> [Data records]:

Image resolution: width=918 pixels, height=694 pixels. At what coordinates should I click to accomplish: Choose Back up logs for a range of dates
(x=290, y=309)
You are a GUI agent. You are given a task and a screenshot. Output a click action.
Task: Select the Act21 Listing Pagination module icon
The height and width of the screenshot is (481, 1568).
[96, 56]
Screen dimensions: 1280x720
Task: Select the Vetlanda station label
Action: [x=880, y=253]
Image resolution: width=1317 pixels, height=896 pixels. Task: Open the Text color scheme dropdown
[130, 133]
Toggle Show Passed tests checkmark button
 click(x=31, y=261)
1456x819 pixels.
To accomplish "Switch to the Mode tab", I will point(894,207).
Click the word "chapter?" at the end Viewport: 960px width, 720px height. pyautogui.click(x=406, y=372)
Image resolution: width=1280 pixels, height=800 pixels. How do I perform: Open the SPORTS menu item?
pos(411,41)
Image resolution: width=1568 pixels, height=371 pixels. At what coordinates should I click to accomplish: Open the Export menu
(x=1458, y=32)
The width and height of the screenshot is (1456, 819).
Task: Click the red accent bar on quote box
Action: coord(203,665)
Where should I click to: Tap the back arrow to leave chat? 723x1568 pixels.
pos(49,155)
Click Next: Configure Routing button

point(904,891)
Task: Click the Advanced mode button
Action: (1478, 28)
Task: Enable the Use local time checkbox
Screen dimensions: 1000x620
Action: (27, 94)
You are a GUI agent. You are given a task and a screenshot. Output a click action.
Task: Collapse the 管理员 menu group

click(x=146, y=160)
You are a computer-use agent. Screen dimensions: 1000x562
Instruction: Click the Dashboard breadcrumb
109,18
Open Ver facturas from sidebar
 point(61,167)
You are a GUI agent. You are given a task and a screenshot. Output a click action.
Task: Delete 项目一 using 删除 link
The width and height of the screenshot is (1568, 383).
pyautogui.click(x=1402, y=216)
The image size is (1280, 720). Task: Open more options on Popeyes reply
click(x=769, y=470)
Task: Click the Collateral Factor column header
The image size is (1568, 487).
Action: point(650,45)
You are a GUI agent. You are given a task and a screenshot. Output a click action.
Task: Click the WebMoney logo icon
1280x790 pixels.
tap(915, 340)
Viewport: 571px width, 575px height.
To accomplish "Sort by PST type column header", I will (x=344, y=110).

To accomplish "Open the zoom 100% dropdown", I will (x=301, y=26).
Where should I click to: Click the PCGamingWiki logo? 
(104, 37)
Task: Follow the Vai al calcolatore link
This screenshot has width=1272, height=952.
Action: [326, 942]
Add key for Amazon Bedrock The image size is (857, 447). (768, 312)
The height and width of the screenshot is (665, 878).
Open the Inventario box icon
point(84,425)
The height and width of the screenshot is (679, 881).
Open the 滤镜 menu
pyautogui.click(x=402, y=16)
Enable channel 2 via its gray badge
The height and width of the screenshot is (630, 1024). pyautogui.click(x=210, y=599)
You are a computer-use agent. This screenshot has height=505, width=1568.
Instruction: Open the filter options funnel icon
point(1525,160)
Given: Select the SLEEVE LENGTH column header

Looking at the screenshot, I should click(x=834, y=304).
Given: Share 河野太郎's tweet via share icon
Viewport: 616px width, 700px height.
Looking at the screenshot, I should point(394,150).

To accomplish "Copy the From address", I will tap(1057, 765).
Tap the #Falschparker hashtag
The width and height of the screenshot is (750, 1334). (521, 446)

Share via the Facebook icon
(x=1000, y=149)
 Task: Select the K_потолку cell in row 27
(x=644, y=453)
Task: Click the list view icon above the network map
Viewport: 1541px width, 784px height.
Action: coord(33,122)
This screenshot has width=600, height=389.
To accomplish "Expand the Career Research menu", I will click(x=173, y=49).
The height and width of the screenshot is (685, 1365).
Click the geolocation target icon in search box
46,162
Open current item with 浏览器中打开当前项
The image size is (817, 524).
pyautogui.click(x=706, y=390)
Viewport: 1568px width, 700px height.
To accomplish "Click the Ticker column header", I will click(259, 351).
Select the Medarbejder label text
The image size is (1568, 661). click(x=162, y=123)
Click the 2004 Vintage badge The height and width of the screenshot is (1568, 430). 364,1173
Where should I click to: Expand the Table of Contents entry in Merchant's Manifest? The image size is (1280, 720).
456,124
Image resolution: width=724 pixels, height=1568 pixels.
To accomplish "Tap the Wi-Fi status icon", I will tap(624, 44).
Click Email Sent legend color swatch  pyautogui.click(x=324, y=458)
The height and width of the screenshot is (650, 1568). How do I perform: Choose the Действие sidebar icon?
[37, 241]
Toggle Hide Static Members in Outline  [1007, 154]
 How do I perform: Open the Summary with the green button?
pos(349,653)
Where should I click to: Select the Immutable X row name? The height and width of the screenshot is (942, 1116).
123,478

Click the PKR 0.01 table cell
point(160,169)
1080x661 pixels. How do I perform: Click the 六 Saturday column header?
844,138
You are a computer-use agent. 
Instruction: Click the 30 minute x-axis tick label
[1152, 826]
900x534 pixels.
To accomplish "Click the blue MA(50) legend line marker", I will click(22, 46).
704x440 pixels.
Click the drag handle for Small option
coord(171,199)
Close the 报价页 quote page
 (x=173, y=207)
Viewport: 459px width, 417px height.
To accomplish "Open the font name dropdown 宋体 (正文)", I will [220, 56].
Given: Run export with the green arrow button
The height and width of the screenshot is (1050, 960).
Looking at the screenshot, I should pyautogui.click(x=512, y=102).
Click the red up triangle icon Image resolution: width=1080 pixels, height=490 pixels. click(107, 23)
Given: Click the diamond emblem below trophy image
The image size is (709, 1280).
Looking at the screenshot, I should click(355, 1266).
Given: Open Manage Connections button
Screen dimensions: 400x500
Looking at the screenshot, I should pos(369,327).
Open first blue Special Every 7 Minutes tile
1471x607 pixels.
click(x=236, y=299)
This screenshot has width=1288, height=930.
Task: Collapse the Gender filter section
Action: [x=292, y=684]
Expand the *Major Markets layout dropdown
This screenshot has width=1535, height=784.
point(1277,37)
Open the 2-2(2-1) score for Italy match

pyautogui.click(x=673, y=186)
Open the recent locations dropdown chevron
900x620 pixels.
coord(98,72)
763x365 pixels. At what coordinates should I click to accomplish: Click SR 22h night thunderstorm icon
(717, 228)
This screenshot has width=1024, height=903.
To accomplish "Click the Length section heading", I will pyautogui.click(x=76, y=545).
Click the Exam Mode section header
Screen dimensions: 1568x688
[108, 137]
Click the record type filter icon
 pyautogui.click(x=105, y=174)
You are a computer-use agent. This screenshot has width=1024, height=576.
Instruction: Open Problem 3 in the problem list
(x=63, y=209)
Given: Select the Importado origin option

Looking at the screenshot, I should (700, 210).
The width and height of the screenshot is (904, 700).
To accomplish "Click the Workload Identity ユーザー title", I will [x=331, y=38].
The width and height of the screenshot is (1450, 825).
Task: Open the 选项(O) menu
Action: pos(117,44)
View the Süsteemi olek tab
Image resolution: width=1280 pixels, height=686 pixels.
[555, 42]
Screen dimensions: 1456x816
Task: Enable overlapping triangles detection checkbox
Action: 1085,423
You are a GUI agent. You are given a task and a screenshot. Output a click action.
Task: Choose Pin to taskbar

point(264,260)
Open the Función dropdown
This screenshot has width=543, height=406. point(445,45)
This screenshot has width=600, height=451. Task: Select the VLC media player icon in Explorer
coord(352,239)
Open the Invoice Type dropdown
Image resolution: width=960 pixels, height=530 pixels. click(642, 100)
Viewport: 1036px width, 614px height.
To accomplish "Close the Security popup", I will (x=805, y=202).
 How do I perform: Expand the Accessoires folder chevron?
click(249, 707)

> [Directions]: Copy these lines out verbatim, from top to bottom.

> [Exercise result]:
Image resolution: width=918 pixels, height=694 pixels. At what coordinates should I click to accomplish: Choose Back up logs for a range of dates
(x=290, y=309)
You are a GUI agent. You are given a task and a screenshot. Output a click action.
Task: Select the Act21 Listing Pagination module icon
The height and width of the screenshot is (481, 1568).
[96, 56]
Screen dimensions: 1280x720
Task: Select the Vetlanda station label
Action: [x=880, y=253]
Image resolution: width=1317 pixels, height=896 pixels. Task: Open the Text color scheme dropdown
[130, 133]
Toggle Show Passed tests checkmark button
 click(x=31, y=261)
1456x819 pixels.
To accomplish "Switch to the Mode tab", I will point(894,207).
Click the word "chapter?" at the end Viewport: 960px width, 720px height. pyautogui.click(x=406, y=372)
Image resolution: width=1280 pixels, height=800 pixels. How do I perform: Open the SPORTS menu item?
pos(411,41)
Image resolution: width=1568 pixels, height=371 pixels. At what coordinates should I click to accomplish: Open the Export menu
(x=1458, y=32)
The width and height of the screenshot is (1456, 819).
Task: Click the red accent bar on quote box
Action: coord(203,665)
Where should I click to: Tap the back arrow to leave chat? 723x1568 pixels.
pos(49,155)
Click Next: Configure Routing button

point(904,891)
Task: Click the Advanced mode button
Action: (1478, 28)
Task: Enable the Use local time checkbox
Screen dimensions: 1000x620
Action: (27, 94)
You are a GUI agent. You are given a task and a screenshot. Output a click action.
Task: Collapse the 管理员 menu group

click(x=146, y=160)
You are a computer-use agent. Screen dimensions: 1000x562
Instruction: Click the Dashboard breadcrumb
109,18
Open Ver facturas from sidebar
 point(61,167)
You are a GUI agent. You are given a task and a screenshot. Output a click action.
Task: Delete 项目一 using 删除 link
The width and height of the screenshot is (1568, 383).
pyautogui.click(x=1402, y=216)
The image size is (1280, 720). Task: Open more options on Popeyes reply
click(x=769, y=470)
Task: Click the Collateral Factor column header
The image size is (1568, 487).
Action: point(650,45)
You are a GUI agent. You are given a task and a screenshot. Output a click action.
Task: Click the WebMoney logo icon
1280x790 pixels.
tap(915, 340)
Viewport: 571px width, 575px height.
To accomplish "Sort by PST type column header", I will (x=344, y=110).

To accomplish "Open the zoom 100% dropdown", I will (x=301, y=26).
Where should I click to: Click the PCGamingWiki logo? 
(104, 37)
Task: Follow the Vai al calcolatore link
This screenshot has width=1272, height=952.
Action: [326, 942]
Add key for Amazon Bedrock The image size is (857, 447). (768, 312)
The height and width of the screenshot is (665, 878).
Open the Inventario box icon
point(84,425)
The height and width of the screenshot is (679, 881).
Open the 滤镜 menu
pyautogui.click(x=402, y=16)
Enable channel 2 via its gray badge
The height and width of the screenshot is (630, 1024). pyautogui.click(x=210, y=599)
You are a computer-use agent. This screenshot has height=505, width=1568.
Instruction: Open the filter options funnel icon
point(1525,160)
Given: Select the SLEEVE LENGTH column header

Looking at the screenshot, I should click(x=834, y=304).
Given: Share 河野太郎's tweet via share icon
Viewport: 616px width, 700px height.
Looking at the screenshot, I should point(394,150).

To accomplish "Copy the From address", I will tap(1057, 765).
Tap the #Falschparker hashtag
The width and height of the screenshot is (750, 1334). (521, 446)

Share via the Facebook icon
(x=1000, y=149)
 Task: Select the K_потолку cell in row 27
(x=644, y=453)
Task: Click the list view icon above the network map
Viewport: 1541px width, 784px height.
Action: coord(33,122)
This screenshot has width=600, height=389.
To accomplish "Expand the Career Research menu", I will click(x=173, y=49).
The height and width of the screenshot is (685, 1365).
Click the geolocation target icon in search box
46,162
Open current item with 浏览器中打开当前项
The image size is (817, 524).
pyautogui.click(x=706, y=390)
Viewport: 1568px width, 700px height.
To accomplish "Click the Ticker column header", I will click(259, 351).
Select the Medarbejder label text
The image size is (1568, 661). click(x=162, y=123)
Click the 2004 Vintage badge The height and width of the screenshot is (1568, 430). 364,1173
Where should I click to: Expand the Table of Contents entry in Merchant's Manifest? The image size is (1280, 720).
456,124
Image resolution: width=724 pixels, height=1568 pixels.
To accomplish "Tap the Wi-Fi status icon", I will tap(624, 44).
Click Email Sent legend color swatch  pyautogui.click(x=324, y=458)
The height and width of the screenshot is (650, 1568). How do I perform: Choose the Действие sidebar icon?
[37, 241]
Toggle Hide Static Members in Outline  [1007, 154]
 How do I perform: Open the Summary with the green button?
pos(349,653)
Where should I click to: Select the Immutable X row name? The height and width of the screenshot is (942, 1116).
123,478

Click the PKR 0.01 table cell
point(160,169)
1080x661 pixels. How do I perform: Click the 六 Saturday column header?
844,138
You are a computer-use agent. 
Instruction: Click the 30 minute x-axis tick label
[1152, 826]
900x534 pixels.
To accomplish "Click the blue MA(50) legend line marker", I will click(22, 46).
704x440 pixels.
Click the drag handle for Small option
coord(171,199)
Close the 报价页 quote page
 (x=173, y=207)
Viewport: 459px width, 417px height.
To accomplish "Open the font name dropdown 宋体 (正文)", I will [220, 56].
Given: Run export with the green arrow button
The height and width of the screenshot is (1050, 960).
Looking at the screenshot, I should pyautogui.click(x=512, y=102).
Click the red up triangle icon Image resolution: width=1080 pixels, height=490 pixels. click(107, 23)
Given: Click the diamond emblem below trophy image
The image size is (709, 1280).
Looking at the screenshot, I should click(355, 1266).
Given: Open Manage Connections button
Screen dimensions: 400x500
Looking at the screenshot, I should pos(369,327).
Open first blue Special Every 7 Minutes tile
1471x607 pixels.
click(x=236, y=299)
This screenshot has width=1288, height=930.
Task: Collapse the Gender filter section
Action: [x=292, y=684]
Expand the *Major Markets layout dropdown
This screenshot has width=1535, height=784.
point(1277,37)
Open the 2-2(2-1) score for Italy match

pyautogui.click(x=673, y=186)
Open the recent locations dropdown chevron
900x620 pixels.
coord(98,72)
763x365 pixels. At what coordinates should I click to accomplish: Click SR 22h night thunderstorm icon
(717, 228)
This screenshot has width=1024, height=903.
To accomplish "Click the Length section heading", I will pyautogui.click(x=76, y=545).
Click the Exam Mode section header
Screen dimensions: 1568x688
[108, 137]
Click the record type filter icon
 pyautogui.click(x=105, y=174)
You are a computer-use agent. This screenshot has width=1024, height=576.
Instruction: Open Problem 3 in the problem list
(x=63, y=209)
Given: Select the Importado origin option

Looking at the screenshot, I should (700, 210).
The width and height of the screenshot is (904, 700).
To accomplish "Click the Workload Identity ユーザー title", I will [x=331, y=38].
The width and height of the screenshot is (1450, 825).
Task: Open the 选项(O) menu
Action: pos(117,44)
View the Süsteemi olek tab
Image resolution: width=1280 pixels, height=686 pixels.
[555, 42]
Screen dimensions: 1456x816
Task: Enable overlapping triangles detection checkbox
Action: 1085,423
You are a GUI agent. You are given a task and a screenshot. Output a click action.
Task: Choose Pin to taskbar

point(264,260)
Open the Función dropdown
This screenshot has width=543, height=406. point(445,45)
This screenshot has width=600, height=451. Task: Select the VLC media player icon in Explorer
coord(352,239)
Open the Invoice Type dropdown
Image resolution: width=960 pixels, height=530 pixels. click(642, 100)
Viewport: 1036px width, 614px height.
To accomplish "Close the Security popup", I will (x=805, y=202).
 How do I perform: Expand the Accessoires folder chevron?
click(249, 707)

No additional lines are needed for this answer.